Task details: Copy out the lines below with every "dropdown" replaced by "drop-down list", and leave all else unchanged.
## START Input records
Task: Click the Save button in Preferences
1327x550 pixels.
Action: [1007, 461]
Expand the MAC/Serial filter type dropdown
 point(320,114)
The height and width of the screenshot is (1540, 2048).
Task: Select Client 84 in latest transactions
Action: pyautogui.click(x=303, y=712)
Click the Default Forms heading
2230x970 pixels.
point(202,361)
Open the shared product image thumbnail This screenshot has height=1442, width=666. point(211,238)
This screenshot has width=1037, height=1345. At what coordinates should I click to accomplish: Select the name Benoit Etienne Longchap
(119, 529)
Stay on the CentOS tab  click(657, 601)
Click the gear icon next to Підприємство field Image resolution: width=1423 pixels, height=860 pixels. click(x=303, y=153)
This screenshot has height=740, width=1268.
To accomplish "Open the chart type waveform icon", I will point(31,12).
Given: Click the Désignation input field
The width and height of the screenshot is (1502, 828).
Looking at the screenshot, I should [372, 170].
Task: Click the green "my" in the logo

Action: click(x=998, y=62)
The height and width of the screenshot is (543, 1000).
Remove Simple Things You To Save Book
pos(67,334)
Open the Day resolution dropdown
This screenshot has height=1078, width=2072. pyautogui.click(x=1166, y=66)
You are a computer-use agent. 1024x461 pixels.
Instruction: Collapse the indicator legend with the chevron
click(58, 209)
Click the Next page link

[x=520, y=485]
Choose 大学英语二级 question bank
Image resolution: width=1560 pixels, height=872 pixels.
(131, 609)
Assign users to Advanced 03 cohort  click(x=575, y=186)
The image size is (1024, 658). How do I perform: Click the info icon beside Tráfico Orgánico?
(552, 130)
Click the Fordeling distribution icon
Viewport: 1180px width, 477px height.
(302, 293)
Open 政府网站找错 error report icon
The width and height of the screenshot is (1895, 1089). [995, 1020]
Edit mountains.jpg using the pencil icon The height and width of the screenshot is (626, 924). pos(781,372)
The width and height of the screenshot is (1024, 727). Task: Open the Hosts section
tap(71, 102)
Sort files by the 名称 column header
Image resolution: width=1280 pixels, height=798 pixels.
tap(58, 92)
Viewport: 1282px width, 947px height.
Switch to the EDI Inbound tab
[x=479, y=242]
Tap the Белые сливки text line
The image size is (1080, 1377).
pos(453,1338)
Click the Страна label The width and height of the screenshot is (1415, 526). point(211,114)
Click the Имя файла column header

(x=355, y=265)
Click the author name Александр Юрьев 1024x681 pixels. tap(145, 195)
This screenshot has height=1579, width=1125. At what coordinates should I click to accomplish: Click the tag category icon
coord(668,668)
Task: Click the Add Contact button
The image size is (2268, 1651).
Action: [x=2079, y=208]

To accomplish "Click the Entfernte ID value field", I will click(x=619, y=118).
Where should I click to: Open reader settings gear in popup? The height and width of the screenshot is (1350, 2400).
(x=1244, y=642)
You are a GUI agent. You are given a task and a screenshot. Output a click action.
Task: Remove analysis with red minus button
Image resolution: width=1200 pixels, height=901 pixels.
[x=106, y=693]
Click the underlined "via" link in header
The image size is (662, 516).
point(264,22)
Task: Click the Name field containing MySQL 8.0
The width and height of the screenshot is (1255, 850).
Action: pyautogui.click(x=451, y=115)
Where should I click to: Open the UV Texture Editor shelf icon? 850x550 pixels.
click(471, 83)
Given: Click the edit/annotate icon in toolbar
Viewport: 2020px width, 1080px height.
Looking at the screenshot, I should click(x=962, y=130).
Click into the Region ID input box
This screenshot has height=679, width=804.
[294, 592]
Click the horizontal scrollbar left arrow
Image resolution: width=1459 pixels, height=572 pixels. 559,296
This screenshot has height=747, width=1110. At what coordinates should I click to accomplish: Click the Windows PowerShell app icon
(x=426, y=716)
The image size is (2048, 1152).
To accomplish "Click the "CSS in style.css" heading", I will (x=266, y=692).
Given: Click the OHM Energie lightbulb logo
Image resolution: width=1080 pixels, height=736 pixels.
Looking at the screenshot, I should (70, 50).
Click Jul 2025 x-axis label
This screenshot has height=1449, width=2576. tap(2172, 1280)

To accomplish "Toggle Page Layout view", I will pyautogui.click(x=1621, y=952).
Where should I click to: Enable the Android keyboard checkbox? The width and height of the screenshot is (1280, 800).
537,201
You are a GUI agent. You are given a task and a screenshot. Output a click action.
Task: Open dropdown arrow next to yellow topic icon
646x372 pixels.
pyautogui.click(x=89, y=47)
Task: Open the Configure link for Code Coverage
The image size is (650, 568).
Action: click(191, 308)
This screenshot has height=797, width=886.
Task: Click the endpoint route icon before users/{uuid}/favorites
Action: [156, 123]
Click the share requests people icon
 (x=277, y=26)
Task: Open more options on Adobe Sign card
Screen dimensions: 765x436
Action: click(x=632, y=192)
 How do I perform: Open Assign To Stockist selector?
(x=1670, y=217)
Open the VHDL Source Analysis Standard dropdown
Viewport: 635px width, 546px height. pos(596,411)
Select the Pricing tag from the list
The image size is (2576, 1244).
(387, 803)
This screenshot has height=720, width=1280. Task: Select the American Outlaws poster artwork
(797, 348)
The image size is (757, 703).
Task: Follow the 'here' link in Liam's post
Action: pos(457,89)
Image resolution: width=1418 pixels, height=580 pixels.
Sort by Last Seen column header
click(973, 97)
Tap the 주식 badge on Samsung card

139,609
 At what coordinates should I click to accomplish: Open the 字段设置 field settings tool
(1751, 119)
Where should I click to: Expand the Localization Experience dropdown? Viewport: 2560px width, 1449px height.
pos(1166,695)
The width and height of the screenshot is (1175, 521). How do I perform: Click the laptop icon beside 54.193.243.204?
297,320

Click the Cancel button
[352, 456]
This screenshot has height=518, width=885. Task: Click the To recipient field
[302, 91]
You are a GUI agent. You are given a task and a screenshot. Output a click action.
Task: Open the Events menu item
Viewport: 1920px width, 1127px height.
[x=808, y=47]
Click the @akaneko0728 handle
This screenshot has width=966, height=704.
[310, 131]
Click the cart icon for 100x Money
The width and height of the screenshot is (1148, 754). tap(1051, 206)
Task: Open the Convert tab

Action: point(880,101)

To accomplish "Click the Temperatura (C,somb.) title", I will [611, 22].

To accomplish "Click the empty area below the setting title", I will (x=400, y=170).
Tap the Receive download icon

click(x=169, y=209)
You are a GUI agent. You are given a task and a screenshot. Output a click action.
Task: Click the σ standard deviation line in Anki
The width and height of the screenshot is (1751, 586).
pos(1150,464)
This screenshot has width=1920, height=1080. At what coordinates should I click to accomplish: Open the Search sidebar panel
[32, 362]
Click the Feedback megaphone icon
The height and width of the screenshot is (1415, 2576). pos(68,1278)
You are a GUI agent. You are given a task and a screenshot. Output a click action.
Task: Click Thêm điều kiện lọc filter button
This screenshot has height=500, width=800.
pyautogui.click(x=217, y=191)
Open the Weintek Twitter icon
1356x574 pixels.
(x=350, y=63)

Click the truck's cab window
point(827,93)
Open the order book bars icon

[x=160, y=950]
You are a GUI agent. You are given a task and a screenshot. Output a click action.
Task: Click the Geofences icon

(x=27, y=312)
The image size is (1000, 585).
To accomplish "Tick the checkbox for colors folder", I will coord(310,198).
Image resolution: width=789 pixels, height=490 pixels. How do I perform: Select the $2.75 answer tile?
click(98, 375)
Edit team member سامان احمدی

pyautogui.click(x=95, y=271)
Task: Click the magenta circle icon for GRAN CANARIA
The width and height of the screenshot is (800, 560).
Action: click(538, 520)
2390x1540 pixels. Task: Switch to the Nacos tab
## END Input records
Solution to this task:
Task: Click the Save button in Preferences
1327x550 pixels.
Action: [1007, 461]
Expand the MAC/Serial filter type drop-down list
 point(320,114)
The height and width of the screenshot is (1540, 2048).
Task: Select Client 84 in latest transactions
Action: pyautogui.click(x=303, y=712)
Click the Default Forms heading
2230x970 pixels.
point(202,361)
Open the shared product image thumbnail This screenshot has height=1442, width=666. point(211,238)
This screenshot has width=1037, height=1345. At what coordinates should I click to accomplish: Select the name Benoit Etienne Longchap
(119, 529)
Stay on the CentOS tab  click(657, 601)
Click the gear icon next to Підприємство field Image resolution: width=1423 pixels, height=860 pixels. click(x=303, y=153)
This screenshot has height=740, width=1268.
To accomplish "Open the chart type waveform icon", I will point(31,12).
Given: Click the Désignation input field
The width and height of the screenshot is (1502, 828).
Looking at the screenshot, I should [372, 170].
Task: Click the green "my" in the logo

Action: click(x=998, y=62)
The height and width of the screenshot is (543, 1000).
Remove Simple Things You To Save Book
pos(67,334)
Open the Day resolution drop-down list
This screenshot has height=1078, width=2072. pyautogui.click(x=1166, y=66)
You are a computer-use agent. 1024x461 pixels.
Instruction: Collapse the indicator legend with the chevron
click(58, 209)
Click the Next page link

[x=520, y=485]
Choose 大学英语二级 question bank
Image resolution: width=1560 pixels, height=872 pixels.
(131, 609)
Assign users to Advanced 03 cohort  click(x=575, y=186)
The image size is (1024, 658). How do I perform: Click the info icon beside Tráfico Orgánico?
(552, 130)
Click the Fordeling distribution icon
Viewport: 1180px width, 477px height.
(302, 293)
Open 政府网站找错 error report icon
The width and height of the screenshot is (1895, 1089). [995, 1020]
Edit mountains.jpg using the pencil icon The height and width of the screenshot is (626, 924). pos(781,372)
The width and height of the screenshot is (1024, 727). Task: Open the Hosts section
tap(71, 102)
Sort files by the 名称 column header
Image resolution: width=1280 pixels, height=798 pixels.
tap(58, 92)
Viewport: 1282px width, 947px height.
Switch to the EDI Inbound tab
[x=479, y=242]
Tap the Белые сливки text line
The image size is (1080, 1377).
pos(453,1338)
Click the Страна label The width and height of the screenshot is (1415, 526). point(211,114)
Click the Имя файла column header

(x=355, y=265)
Click the author name Александр Юрьев 1024x681 pixels. tap(145, 195)
This screenshot has height=1579, width=1125. At what coordinates should I click to accomplish: Click the tag category icon
coord(668,668)
Task: Click the Add Contact button
The image size is (2268, 1651).
Action: [x=2079, y=208]

To accomplish "Click the Entfernte ID value field", I will click(x=619, y=118).
Where should I click to: Open reader settings gear in popup? The height and width of the screenshot is (1350, 2400).
(x=1244, y=642)
You are a GUI agent. You are given a task and a screenshot. Output a click action.
Task: Remove analysis with red minus button
Image resolution: width=1200 pixels, height=901 pixels.
[x=106, y=693]
Click the underlined "via" link in header
The image size is (662, 516).
point(264,22)
Task: Click the Name field containing MySQL 8.0
The width and height of the screenshot is (1255, 850).
Action: pyautogui.click(x=451, y=115)
Where should I click to: Open the UV Texture Editor shelf icon? 850x550 pixels.
click(471, 83)
Given: Click the edit/annotate icon in toolbar
Viewport: 2020px width, 1080px height.
Looking at the screenshot, I should click(x=962, y=130).
Click into the Region ID input box
This screenshot has height=679, width=804.
[294, 592]
Click the horizontal scrollbar left arrow
Image resolution: width=1459 pixels, height=572 pixels. 559,296
This screenshot has height=747, width=1110. At what coordinates should I click to accomplish: Click the Windows PowerShell app icon
(x=426, y=716)
The image size is (2048, 1152).
To accomplish "Click the "CSS in style.css" heading", I will (x=266, y=692).
Given: Click the OHM Energie lightbulb logo
Image resolution: width=1080 pixels, height=736 pixels.
Looking at the screenshot, I should (70, 50).
Click Jul 2025 x-axis label
This screenshot has height=1449, width=2576. tap(2172, 1280)

To accomplish "Toggle Page Layout view", I will pyautogui.click(x=1621, y=952).
Where should I click to: Enable the Android keyboard checkbox? The width and height of the screenshot is (1280, 800).
537,201
You are a GUI agent. You are given a task and a screenshot. Output a click action.
Task: Open drop-down list arrow next to yellow topic icon
646x372 pixels.
pyautogui.click(x=89, y=47)
Task: Open the Configure link for Code Coverage
The image size is (650, 568).
Action: click(191, 308)
This screenshot has height=797, width=886.
Task: Click the endpoint route icon before users/{uuid}/favorites
Action: [156, 123]
Click the share requests people icon
 (x=277, y=26)
Task: Open more options on Adobe Sign card
Screen dimensions: 765x436
Action: click(x=632, y=192)
 How do I perform: Open Assign To Stockist selector?
(x=1670, y=217)
Open the VHDL Source Analysis Standard drop-down list
Viewport: 635px width, 546px height. pos(596,411)
Select the Pricing tag from the list
The image size is (2576, 1244).
(387, 803)
This screenshot has height=720, width=1280. Task: Select the American Outlaws poster artwork
(797, 348)
The image size is (757, 703).
Task: Follow the 'here' link in Liam's post
Action: pos(457,89)
Image resolution: width=1418 pixels, height=580 pixels.
Sort by Last Seen column header
click(973, 97)
Tap the 주식 badge on Samsung card

139,609
 At what coordinates should I click to accomplish: Open the 字段设置 field settings tool
(1751, 119)
Where should I click to: Expand the Localization Experience drop-down list? Viewport: 2560px width, 1449px height.
pos(1166,695)
The width and height of the screenshot is (1175, 521). How do I perform: Click the laptop icon beside 54.193.243.204?
297,320

Click the Cancel button
[352, 456]
This screenshot has height=518, width=885. Task: Click the To recipient field
[302, 91]
You are a GUI agent. You are given a task and a screenshot. Output a click action.
Task: Open the Events menu item
Viewport: 1920px width, 1127px height.
[x=808, y=47]
Click the @akaneko0728 handle
This screenshot has width=966, height=704.
[310, 131]
Click the cart icon for 100x Money
The width and height of the screenshot is (1148, 754). tap(1051, 206)
Task: Open the Convert tab

Action: point(880,101)

To accomplish "Click the Temperatura (C,somb.) title", I will [611, 22].

To accomplish "Click the empty area below the setting title", I will (x=400, y=170).
Tap the Receive download icon

click(x=169, y=209)
You are a GUI agent. You are given a task and a screenshot. Output a click action.
Task: Click the σ standard deviation line in Anki
The width and height of the screenshot is (1751, 586).
pos(1150,464)
This screenshot has width=1920, height=1080. At what coordinates should I click to accomplish: Open the Search sidebar panel
[32, 362]
Click the Feedback megaphone icon
The height and width of the screenshot is (1415, 2576). pos(68,1278)
You are a GUI agent. You are given a task and a screenshot. Output a click action.
Task: Click Thêm điều kiện lọc filter button
This screenshot has height=500, width=800.
pyautogui.click(x=217, y=191)
Open the Weintek Twitter icon
1356x574 pixels.
(x=350, y=63)

Click the truck's cab window
point(827,93)
Open the order book bars icon

[x=160, y=950]
You are a GUI agent. You are given a task and a screenshot. Output a click action.
Task: Click the Geofences icon

(x=27, y=312)
The image size is (1000, 585).
To accomplish "Tick the checkbox for colors folder", I will coord(310,198).
Image resolution: width=789 pixels, height=490 pixels. How do I perform: Select the $2.75 answer tile?
click(98, 375)
Edit team member سامان احمدی

pyautogui.click(x=95, y=271)
Task: Click the magenta circle icon for GRAN CANARIA
The width and height of the screenshot is (800, 560).
Action: click(538, 520)
2390x1540 pixels. Task: Switch to the Nacos tab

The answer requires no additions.